Just Then A Nice Young Man Asked Me 
What Was Wrong, And I Told Him. 

He Offered To Do All The Repairs, And 
All I Had To Do Was Either 
Go To Bed With Him Or Bake A Cake. 

He Said, 
So What Kind Of Cake Did You Bake? 

She Replied, 
Hellooooo. 
Do You See Betty Crocker Written 
On My Forehead? 
I Don't Think So!


----------



## TwistedDementia (May 2, 2007)

Is the moral of the story if they can't get it at home, they will get it from somewhere else?


----------



## Sickie Ickie (Jun 20, 2006)

Is the moral not to become a brand name freak?


----------



## slimy (Jul 12, 2006)

The moral of this story is: I'm a pretty good handyman.
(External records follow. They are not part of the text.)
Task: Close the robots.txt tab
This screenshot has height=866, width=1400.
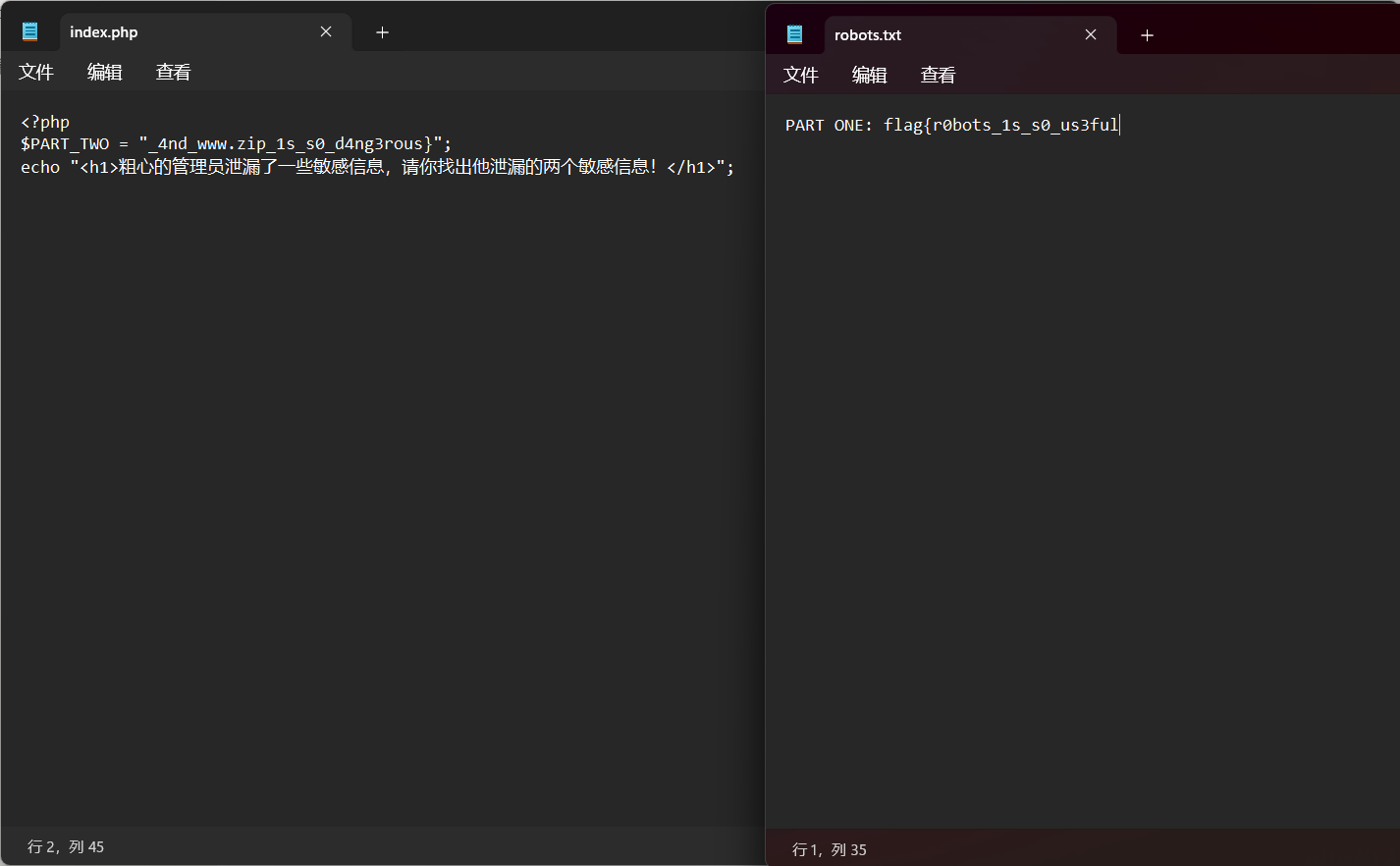Action: (x=1091, y=34)
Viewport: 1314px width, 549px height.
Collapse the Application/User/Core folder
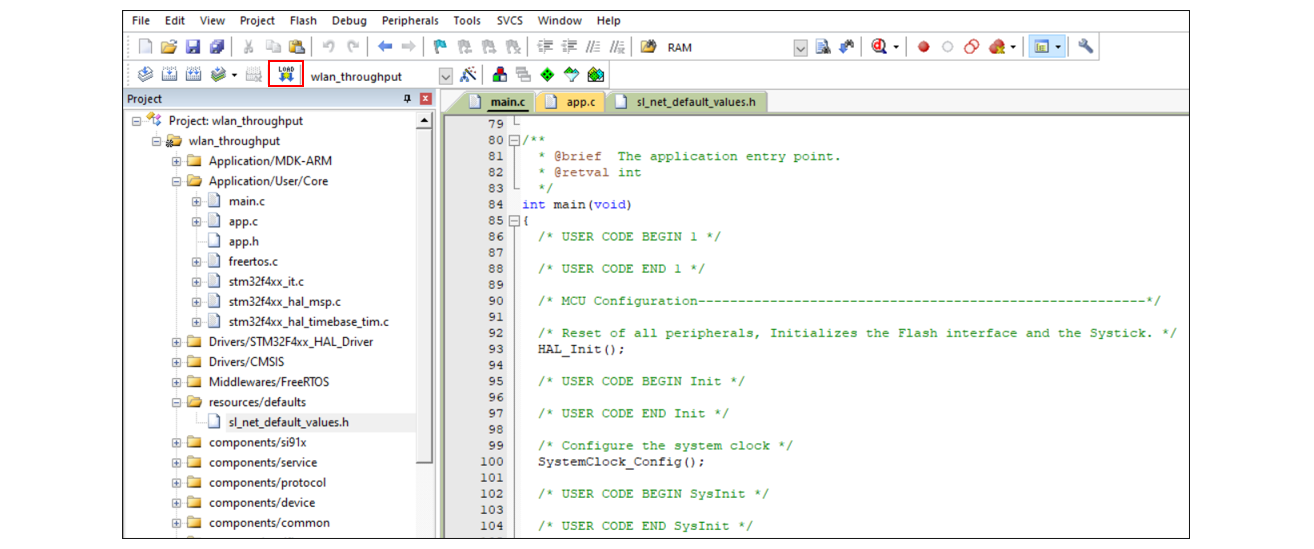(x=177, y=182)
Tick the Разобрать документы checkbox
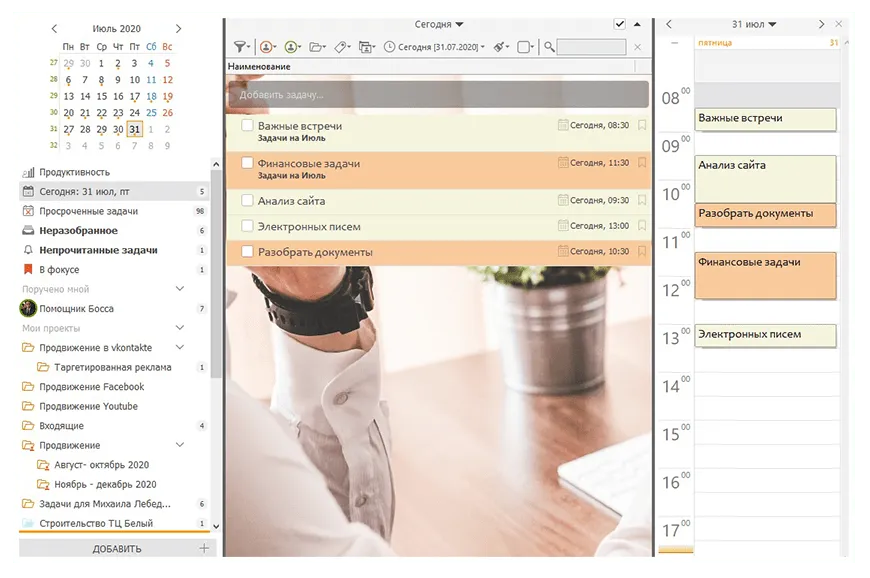The width and height of the screenshot is (870, 578). pyautogui.click(x=247, y=252)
What street does that lady live on?


----------



## Hauntiholik (May 17, 2006)

*snicker, snicker*


----------



## wormyt (Aug 29, 2005)

1722 sanders Rd LOL......


----------



## wormyt (Aug 29, 2005)

I have a list for ya...when can ya come?????


----------



## slimy (Jul 12, 2006)

Does it look like I have "American Airlines" written on my forehead?


----------



## Dr Morbius (Sep 21, 2004)

slimy said:


> Does it look like I have "American Airlines" written on my forehead?


LOL!!! I've never seen a a thread evolve a punchline better than this one!!! LOL!!!!


----------



## Hauntiholik (May 17, 2006)

OMG! I'd better keep my mouth shut. The things I SEE on your forehead slimy...oh my! hehehe


----------



## Frighteners Entertainment (Jan 24, 2006)

Slimy is a stinker!! LOL


----------